It was the biggest race of his life, and Toronto’s Edward “Ned” Hanlan was hot-dogging it. The single sculls rowing champion of Canada, the United States and Britain, the 5-foot-8-3/4-inch, 150-pound, 25-year-old Hanlan was competing on England’s Thames River for the world title against Edward Trickett, the 6-foot-3-inch, 185-pound, 29-year-old Australia champion on November 15, 1880.
Hanlan was born on Toronto Island, a water baby who rowed across the harbour to school and—some say—transported bootleg booze for his hotelier father.
Rowing was a big nineteenth-century spectator sport. Six months before the Thames race, some 100,000 people lined the banks of the Potomac River in Washington, D.C., to watch Hanlan beat the U.S. amateur champion, for the third time. It was also a big gambling sport. Punters swamped London bookmakers to wage “enormous” sums on the Hanlan-Trickett race, the Toronto Globe reported.
The London Times thought that Hanlan’s “superior skill and science” would “put him on an equality with the greater strength and weight of the Australian.” Trickett’s backers claimed—“perhaps not without good grounds,” according to the Times—that Hanlan lacked the strength to keep up on a long race.

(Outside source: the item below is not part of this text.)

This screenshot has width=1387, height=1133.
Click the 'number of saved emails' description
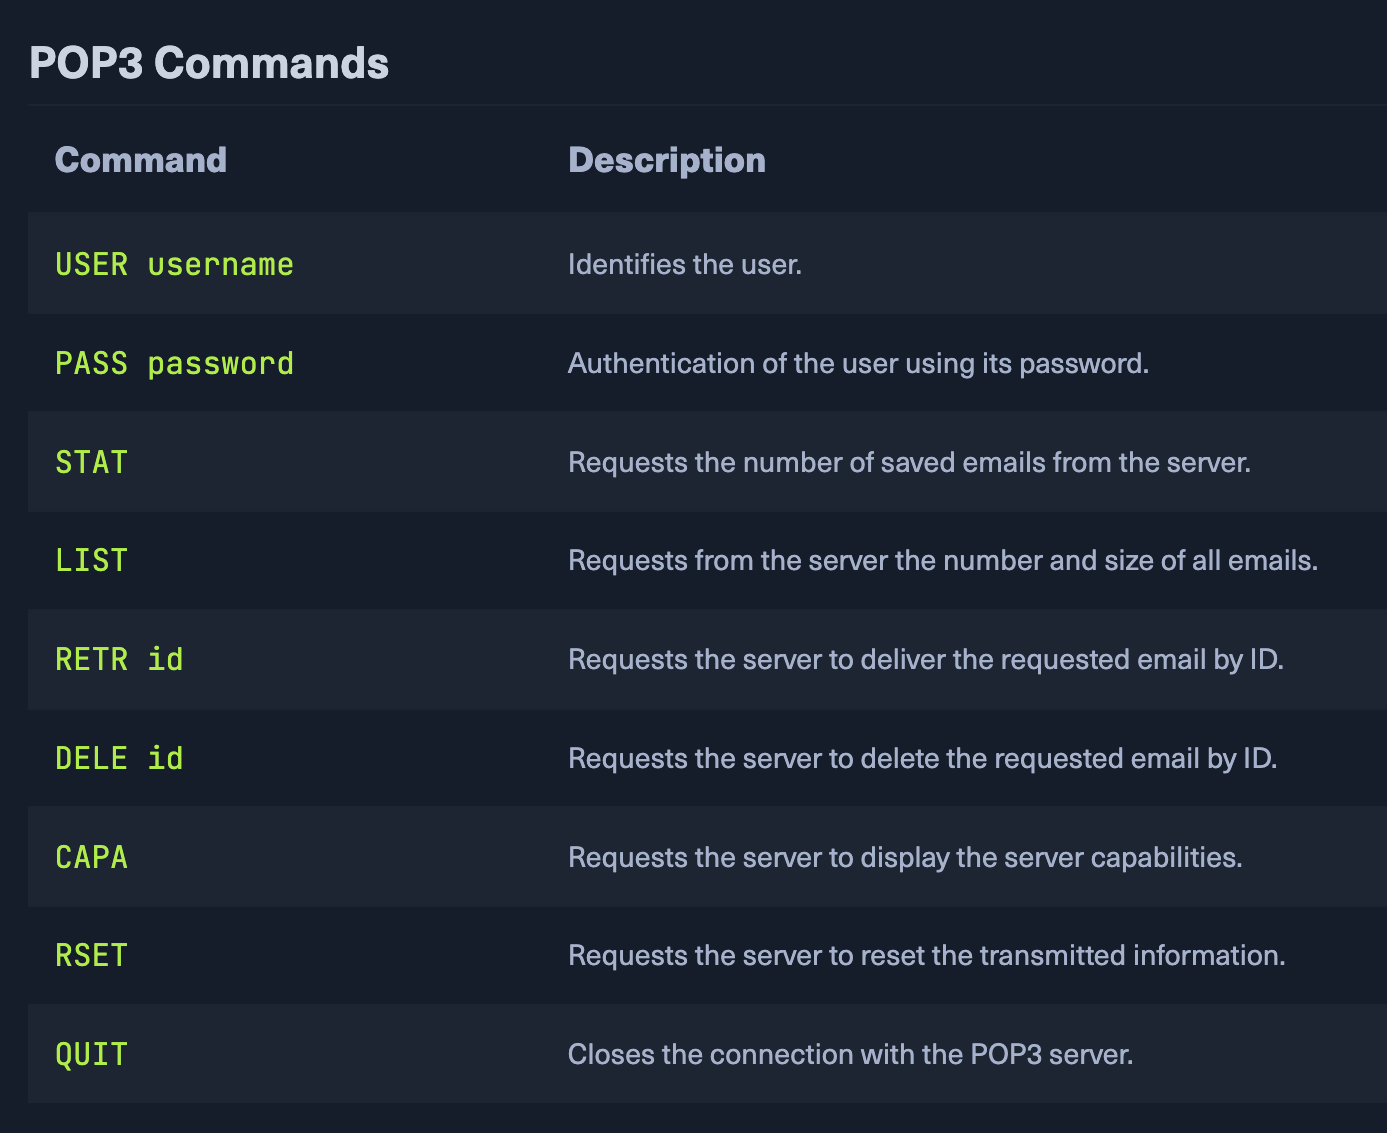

After a rain delay, the racers were off at 12:22 p.m. Trickett took an early lead, rowing 40 or more strokes per minute to Hanlan’s 36. But Hanlan’s strokes were longer, and at the one-mile mark he was ahead by a length and a half; after 9 minutes and 35 seconds, he was ahead by 2-1/2 lengths, and “Trickett’s chance of success was evidently hopeless,” the Times reported. Hanlan began to hot-dog it, to the laughter and amusement of the crowd. He stopped rowing five times. When Trickett pulled up to within a length, Hanlan began to row again. At one point, he pulled alternately with each scull, “a water frolic which in many cases would lead to a capsize.” The race had now, said the Times, “become a mere farce.” Hanlan crossed the finish line at 26 minutes and 12 seconds, with the game but exhausted Trickett 10 second behind.
Hanlan was Canada’s first world champion athlete. He successfully defended his title six times during the next four years and continued to race for another 13 years. He was, says Canada’s Sports Hall of Fame, “Canada’s most prominent athlete of the nineteenth century.”